Nic więc dziwnego, że masowe kolekcje projektantów dla stosunkowo tanich sieciówek przyciągają rzesze potencjanych klientów. Pamiętam te tłumy w Warszawie, gdy Jimmy Choo stworzył kolekcję dla H&M, i te w Nowym Jorku, gdy pojawiły się ubrania spod ręki krawców Lanvin.
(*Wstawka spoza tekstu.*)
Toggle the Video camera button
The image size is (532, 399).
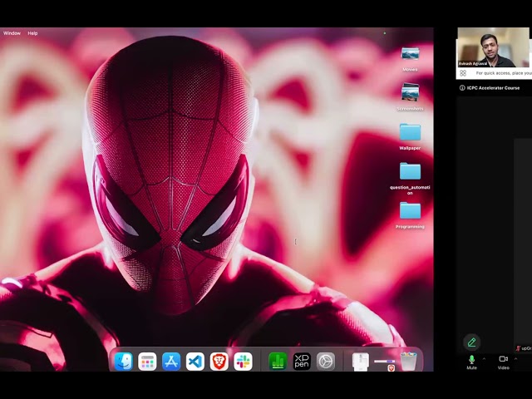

Sama dziś po zajęciach wybrałam się do Macy's, by rzucić okiem na to, co stworzył legendarny Karl Lagerfeld dla Impulse. Nie szłam tam z nadto olbrzymim entuzjazmem (jak np. na warehouse sale do Barney's), ale to, co zobaczyłam przyprawiło mnie o dreszcze (i nie były to dreszcze zachwytu). Moim zdaniem kolekcja jest nijaka, jednolita, bez niczego, co by przyciągało uwagę. Rozbieżność cenowa między 50 a 200 dolarów, a ani to ciekawe, ani porządnie uszyte. Jednym słowem banalne i słabe jakościowo. Karlowi Lagerfeldowi dla Impulse mówię NIE.